Ter ou não ter talento, eis a questão. Ser ou não ser detentor dessa grácil labareda que em nós viva e nos dê vida. Voar ou não voar, mesmo com asas de estopa e cordéis atados a dente, através de um cosmos cuja amplitude se resuma ao nível das ervas. Crer ou não crer na impulsão que o juvenil gigantismo nos prometer à partida, embora cientes das nuvens emboscadas sobre o percurso dos mais anos a vencer. Vencer ou não vencer, ir ou não além da berma fatídica que desde a nascença sabemos estar algures à nossa espera, a qualquer hora e afinal em toda a parte, perto ou longe de a pressupormos longe ou perto.

E quando o silêncio é daqueles de ensurdecer os olhos? E quando as mãos, cegas de todo, se procuram, se tacteiam uma à outra e nada dizem, se nada acrescentariam ao nada que nunca antes terão dito, que nem teriam mesmo a dizer? Que nos cumprirá, por espontânea e premente solidariedade, dizer por elas? E que lhes cumprirá, a elas, quando ainda aquém da voz audível pelos olhos, dizer por nós ou por outrem? E dizer o quê e a quem, enquanto houver mãos sem vista e olhos incapazes de dar a escutar os gestos?

Dizia Borges – um cego cuja bengala mental veria mais que muitos videntes perante a luz dele encandeados – que "o importante é a imortalidade. Tal imortalidade atinge-se através das obras, através da memória que nos outros deixarmos". Só é pena, dir-vos-á esta efectiva realidade de mortais, que enquanto vivos tenhamos também, além de olhos e coração e emoções ou sentimentos em coutada privativa, algo que se chama estômago, com indeclináveis carências a suprir no quotidiano, e pele com frio bastante e pudor só quanto baste, e pés nascidos descalços mas que o rigor de mil gumes nos veio habituando a esconder entre sapatos, e até outros vícios menores, resultantes do transtorno dos tais olhos quando escancarados de lés a lés, do dito coração enquanto ao rubro e movido a compasso da contemporânea mentira de estar vivo entre viventes, ou do mais que os supracitados sentimentos e emoções – animais em via de extinção e acelerada – sempre farão encarar de igual maneira como quotidianas carências em supressão com carácter de urgência.

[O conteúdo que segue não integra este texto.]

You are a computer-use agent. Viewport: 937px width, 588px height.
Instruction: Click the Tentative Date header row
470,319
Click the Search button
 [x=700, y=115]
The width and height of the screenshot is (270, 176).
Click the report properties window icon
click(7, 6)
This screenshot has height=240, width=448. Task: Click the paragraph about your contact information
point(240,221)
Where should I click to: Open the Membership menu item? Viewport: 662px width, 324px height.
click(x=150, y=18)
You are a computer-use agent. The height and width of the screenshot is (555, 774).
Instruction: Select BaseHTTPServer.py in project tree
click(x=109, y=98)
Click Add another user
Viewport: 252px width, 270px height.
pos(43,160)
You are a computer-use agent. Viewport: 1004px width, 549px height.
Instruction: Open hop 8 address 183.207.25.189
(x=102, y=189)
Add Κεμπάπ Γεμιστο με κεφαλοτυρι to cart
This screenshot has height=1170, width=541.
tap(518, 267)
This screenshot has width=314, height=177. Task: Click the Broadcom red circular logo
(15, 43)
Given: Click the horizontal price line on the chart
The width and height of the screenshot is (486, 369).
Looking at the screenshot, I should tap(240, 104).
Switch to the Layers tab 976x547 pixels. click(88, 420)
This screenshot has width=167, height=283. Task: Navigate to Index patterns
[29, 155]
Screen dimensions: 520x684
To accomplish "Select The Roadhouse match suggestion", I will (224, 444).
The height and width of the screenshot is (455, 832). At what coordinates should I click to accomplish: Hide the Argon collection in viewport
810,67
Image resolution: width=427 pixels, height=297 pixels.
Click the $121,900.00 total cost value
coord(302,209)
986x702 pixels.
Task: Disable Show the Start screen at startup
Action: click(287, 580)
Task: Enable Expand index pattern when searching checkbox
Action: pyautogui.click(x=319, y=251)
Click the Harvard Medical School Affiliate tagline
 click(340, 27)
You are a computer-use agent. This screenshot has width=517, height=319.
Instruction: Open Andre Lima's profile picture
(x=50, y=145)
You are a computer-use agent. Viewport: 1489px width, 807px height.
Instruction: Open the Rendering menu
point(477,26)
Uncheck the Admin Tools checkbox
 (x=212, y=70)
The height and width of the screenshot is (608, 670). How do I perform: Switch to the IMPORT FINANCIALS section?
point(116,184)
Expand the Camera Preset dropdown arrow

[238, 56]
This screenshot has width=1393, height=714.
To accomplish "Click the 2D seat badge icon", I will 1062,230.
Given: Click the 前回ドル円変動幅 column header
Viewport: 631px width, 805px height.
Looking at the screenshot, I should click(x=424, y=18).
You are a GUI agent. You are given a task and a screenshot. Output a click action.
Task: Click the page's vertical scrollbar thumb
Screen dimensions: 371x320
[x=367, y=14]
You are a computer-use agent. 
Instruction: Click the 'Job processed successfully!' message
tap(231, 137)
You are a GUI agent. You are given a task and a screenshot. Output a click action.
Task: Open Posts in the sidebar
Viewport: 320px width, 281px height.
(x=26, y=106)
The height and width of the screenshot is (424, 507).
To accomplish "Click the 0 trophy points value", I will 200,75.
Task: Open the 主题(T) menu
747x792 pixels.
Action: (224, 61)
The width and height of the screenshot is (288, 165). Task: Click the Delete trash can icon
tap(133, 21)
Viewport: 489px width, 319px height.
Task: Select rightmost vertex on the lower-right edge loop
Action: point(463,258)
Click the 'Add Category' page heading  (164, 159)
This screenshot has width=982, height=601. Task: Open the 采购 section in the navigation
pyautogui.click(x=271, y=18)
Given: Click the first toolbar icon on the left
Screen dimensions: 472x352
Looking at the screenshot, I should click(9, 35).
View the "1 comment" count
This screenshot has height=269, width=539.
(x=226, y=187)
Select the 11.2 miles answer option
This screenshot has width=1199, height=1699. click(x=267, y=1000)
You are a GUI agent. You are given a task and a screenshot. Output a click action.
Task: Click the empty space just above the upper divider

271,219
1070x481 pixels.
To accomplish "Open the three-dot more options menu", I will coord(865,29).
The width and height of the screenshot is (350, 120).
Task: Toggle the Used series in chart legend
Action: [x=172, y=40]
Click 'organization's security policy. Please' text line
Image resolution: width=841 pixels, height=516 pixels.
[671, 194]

Vinte e cinco anos depois, que me resta daquele fedelho baixote, moreno, de olhar predador em contínua pose e mãos nos bolsos nervosos, que se atreveu a galgar a cerca e à luz do dia se intrometeu neste traiçoeiro pomar de nunca assumidas presunções, que se mostrou pleno de ideais generosos e então se sentiria capaz de salvar o mundo, fosse qual fosse a envergadura dos mostrengos a defrontar? Que ficou em mim desse cachopo quase imberbe, pobretanas, desinquieto, inconformado, se ainda aquém do mergulho nas falésias onde a ilusão se despedaça, onde o sonho de sonhar a vida inteira morre às mãos de mercenários e de seus pares iconoclastas, onde o ouro impõe padrões de conquista e faz erguer pelourinhos para pública amostragem dos sentenciados à sua própria mudez?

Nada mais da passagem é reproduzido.